──────── Dataset records

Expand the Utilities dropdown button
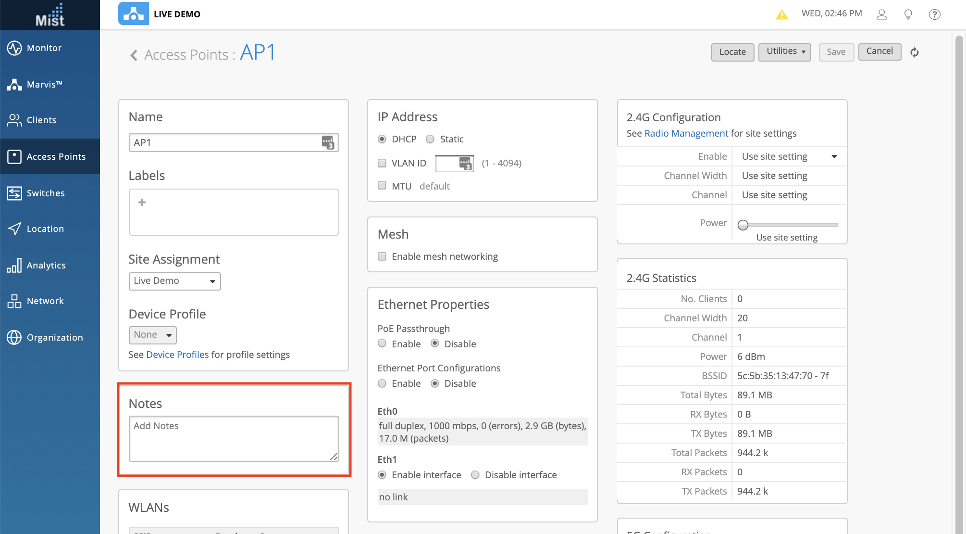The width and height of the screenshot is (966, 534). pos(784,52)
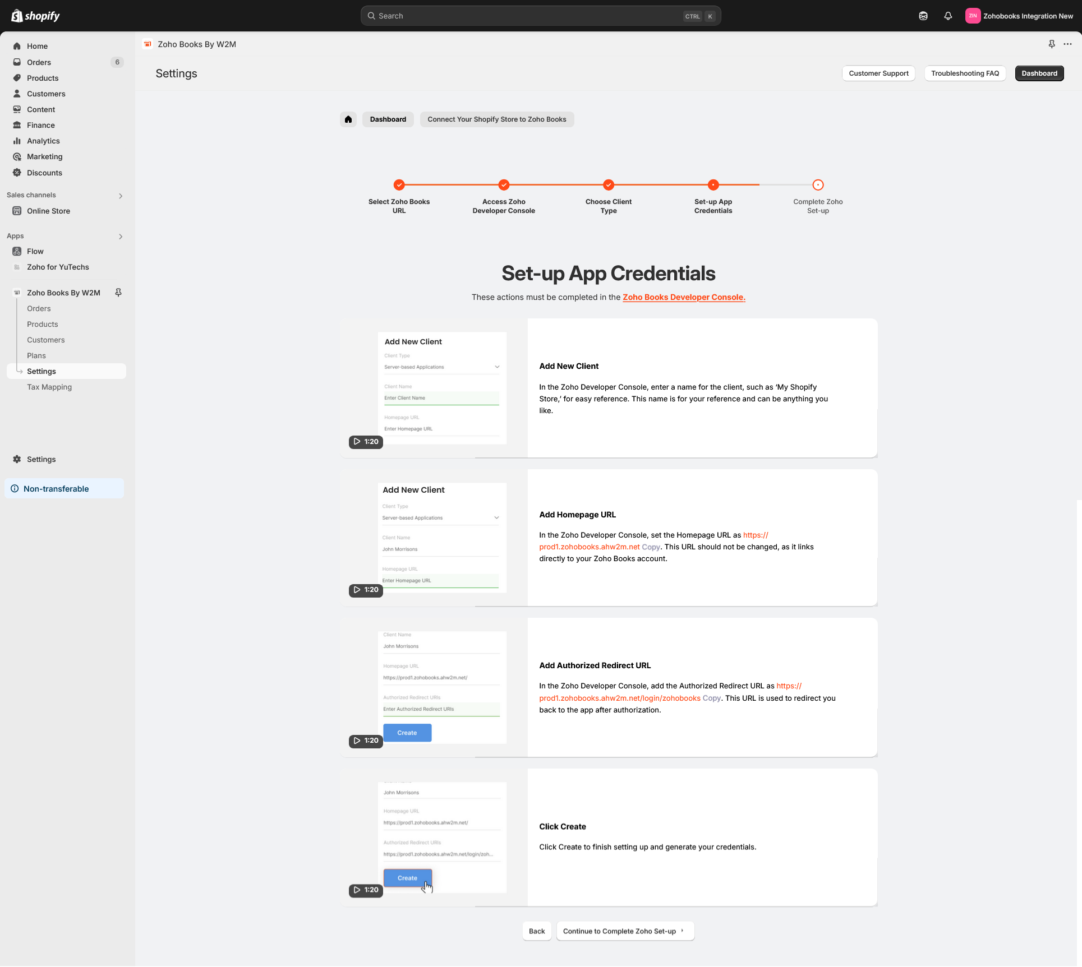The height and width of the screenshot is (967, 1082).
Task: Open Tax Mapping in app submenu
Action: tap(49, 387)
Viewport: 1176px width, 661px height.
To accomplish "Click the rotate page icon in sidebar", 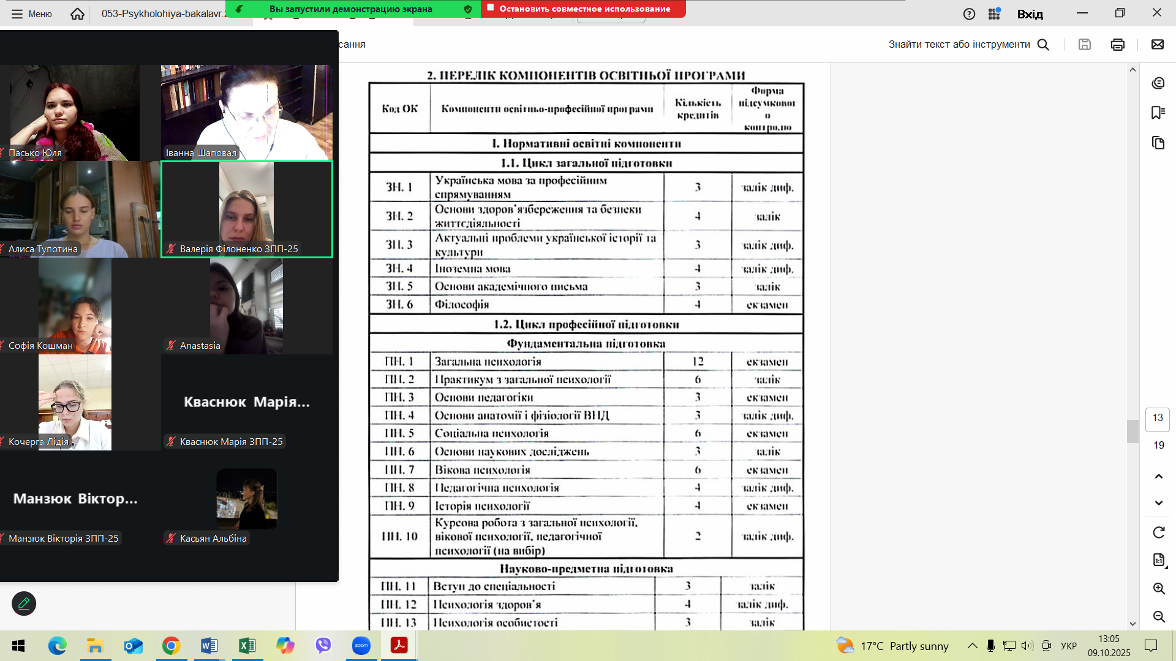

────────────────

**Assigned task**
All of the data must be set down exactly, with no pictures included.

**Answer box**
Expand the Utilities dropdown button
The width and height of the screenshot is (966, 534). pos(784,52)
The height and width of the screenshot is (967, 1082).
Task: Open Tax Mapping in app submenu
Action: tap(49, 387)
Viewport: 1176px width, 661px height.
To accomplish "Click the rotate page icon in sidebar", 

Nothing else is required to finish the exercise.